____ Extract provided

The obvious use of public key cryptography is to allow secret communications in the absence of prior secure contact.
Publish your public key. People can send you messages that no one but you can read.
That's simple enough. But if other people don't really know who you are, why would they send you messages that need to be encrypted?
A big corporation could put a one-way hash or checksum of its public key on its billboards or its magazine ads, to make you feel safe about sending your credit card number to it over the Web with that public key. However, things are usually done a bit differently.
Another use of some public key algorithms, particularly RSA, is digital signatures. Suppose you encrypt a message using your private key. Then, anyone can decrypt it who knows your public key; but only you could have encrypted it in the first place. Thus, you've proved that you saw that message, and chose to encrypt it.

________
____ Information supplied

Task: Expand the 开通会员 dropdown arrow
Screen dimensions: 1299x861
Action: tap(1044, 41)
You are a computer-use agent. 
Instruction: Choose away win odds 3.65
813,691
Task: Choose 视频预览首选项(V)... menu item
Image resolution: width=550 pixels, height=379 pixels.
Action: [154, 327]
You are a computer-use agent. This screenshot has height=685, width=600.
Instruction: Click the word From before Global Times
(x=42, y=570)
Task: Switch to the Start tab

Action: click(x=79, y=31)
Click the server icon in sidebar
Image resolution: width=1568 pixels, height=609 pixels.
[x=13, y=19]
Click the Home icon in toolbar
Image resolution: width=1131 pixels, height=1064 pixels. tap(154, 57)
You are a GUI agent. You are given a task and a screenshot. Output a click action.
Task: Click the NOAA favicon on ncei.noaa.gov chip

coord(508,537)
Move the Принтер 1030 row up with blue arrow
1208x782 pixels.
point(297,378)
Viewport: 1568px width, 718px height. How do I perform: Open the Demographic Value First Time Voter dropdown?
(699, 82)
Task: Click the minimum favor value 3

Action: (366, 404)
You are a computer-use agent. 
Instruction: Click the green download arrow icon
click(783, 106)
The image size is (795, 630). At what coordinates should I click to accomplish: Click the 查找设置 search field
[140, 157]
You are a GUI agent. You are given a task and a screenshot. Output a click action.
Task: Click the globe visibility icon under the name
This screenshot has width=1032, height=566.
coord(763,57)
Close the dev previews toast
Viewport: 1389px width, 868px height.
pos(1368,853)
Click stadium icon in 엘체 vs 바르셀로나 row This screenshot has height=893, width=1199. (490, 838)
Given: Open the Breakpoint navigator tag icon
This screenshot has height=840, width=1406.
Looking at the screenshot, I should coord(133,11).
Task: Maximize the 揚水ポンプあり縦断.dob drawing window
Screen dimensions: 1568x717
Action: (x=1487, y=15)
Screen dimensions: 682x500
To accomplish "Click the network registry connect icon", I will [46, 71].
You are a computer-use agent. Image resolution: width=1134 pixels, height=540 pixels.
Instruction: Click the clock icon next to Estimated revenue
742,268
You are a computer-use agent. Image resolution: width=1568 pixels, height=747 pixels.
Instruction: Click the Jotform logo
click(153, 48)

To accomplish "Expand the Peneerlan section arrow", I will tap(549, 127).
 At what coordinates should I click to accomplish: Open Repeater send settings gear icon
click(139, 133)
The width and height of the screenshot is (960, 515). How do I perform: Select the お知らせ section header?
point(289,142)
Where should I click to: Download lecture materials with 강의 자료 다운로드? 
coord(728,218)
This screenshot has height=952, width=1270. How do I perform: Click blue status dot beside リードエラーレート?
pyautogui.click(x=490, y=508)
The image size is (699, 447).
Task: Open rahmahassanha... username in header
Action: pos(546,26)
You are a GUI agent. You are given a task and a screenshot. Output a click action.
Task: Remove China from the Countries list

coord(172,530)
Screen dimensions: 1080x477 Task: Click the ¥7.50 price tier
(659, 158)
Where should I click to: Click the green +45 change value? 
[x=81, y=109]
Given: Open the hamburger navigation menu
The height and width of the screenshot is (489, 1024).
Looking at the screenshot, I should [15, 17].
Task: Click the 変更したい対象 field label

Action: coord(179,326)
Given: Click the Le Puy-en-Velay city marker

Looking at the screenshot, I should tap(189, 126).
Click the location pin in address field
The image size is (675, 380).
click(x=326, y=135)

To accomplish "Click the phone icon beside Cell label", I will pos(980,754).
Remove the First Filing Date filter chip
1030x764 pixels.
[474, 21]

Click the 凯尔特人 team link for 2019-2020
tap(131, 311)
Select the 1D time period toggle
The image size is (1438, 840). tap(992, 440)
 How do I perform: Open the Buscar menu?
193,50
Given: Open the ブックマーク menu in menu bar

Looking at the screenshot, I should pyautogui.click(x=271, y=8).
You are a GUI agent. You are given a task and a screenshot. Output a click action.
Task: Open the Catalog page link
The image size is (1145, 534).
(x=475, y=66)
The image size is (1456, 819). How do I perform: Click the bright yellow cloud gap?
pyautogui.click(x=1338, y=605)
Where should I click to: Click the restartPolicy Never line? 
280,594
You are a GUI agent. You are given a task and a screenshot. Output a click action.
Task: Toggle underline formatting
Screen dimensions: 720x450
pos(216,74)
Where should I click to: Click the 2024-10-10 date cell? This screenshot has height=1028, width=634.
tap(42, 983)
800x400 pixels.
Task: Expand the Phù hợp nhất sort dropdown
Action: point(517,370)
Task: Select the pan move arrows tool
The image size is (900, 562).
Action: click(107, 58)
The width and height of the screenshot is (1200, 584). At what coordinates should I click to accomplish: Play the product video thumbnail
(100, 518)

________

# Things to do
A - Check these three statements against the passage on public key cryptography. For each, answer yes or no and quote the words of the passage that decide it.
(i) RSA is named as a public key algorithm that can be used for digital signatures.
(ii) A message encrypted with your private key can be decrypted by anyone who knows your public key.
(iii) Big corporations usually put a hash of their public key on billboards or in magazine ads.
B - From the passage on public key cryptography, extract everything from "That's simple enough." down to "a bit differently.".
C - Continue the passage on public key cryptography from the point where it stops.

# The replies
A -
(i) Yes: "Another use of some public key algorithms, particularly RSA, is digital signatures."
(ii) Yes: "Then, anyone can decrypt it who knows your public key"
(iii) No: "However, things are usually done a bit differently."

B -
That's simple enough. But if other people don't really know who you are, why would they send you messages that need to be encrypted?
A big corporation could put a one-way hash or checksum of its public key on its billboards or its magazine ads, to make you feel safe about sending your credit card number to it over the Web with that public key. However, things are usually done a bit differently.

C -
So, one of the commonest uses of digital signatures is in key certificates. The company that wrote your web browser includes, built right into the program, the public key of a company that certifies the ownership of other public keys. When you visit a site where you want to make a credit card order, your browser can then check that the public key you will use to encrypt your credit card number really belongs to the company you think you're ordering from.
Certificates can also be used in a less hierarchial fashion. A program like PGP allows your friends to vouch for the key of any new person you wish to use PGP to communicate with, and uses a system of weighting to consider certificates from a friend of a friend; this system is called the 'web of trust'.
Just as a public key algorithm can be used to encrypt the key (for use with a conventional algorithm like DES) by which a message is encrypted, rather than the whole message, to sign a message you can simply encrypt a good one-way hash of that message rather than the message itself.
Some types of digital signature don't require public-key cryptography, only hash functions. To prove that you knew something a year before you're willing to make it public, publish today a one-way hash of what you know, and a year later, publish what you had hashed then. This technique was used hundreds of years ago; the discovery that Venus has phases like the moon, and the discovery that Saturn has rings, were both claimed prior to publication by the act of publishing phrases which were anagrams of the statements of the discoveries.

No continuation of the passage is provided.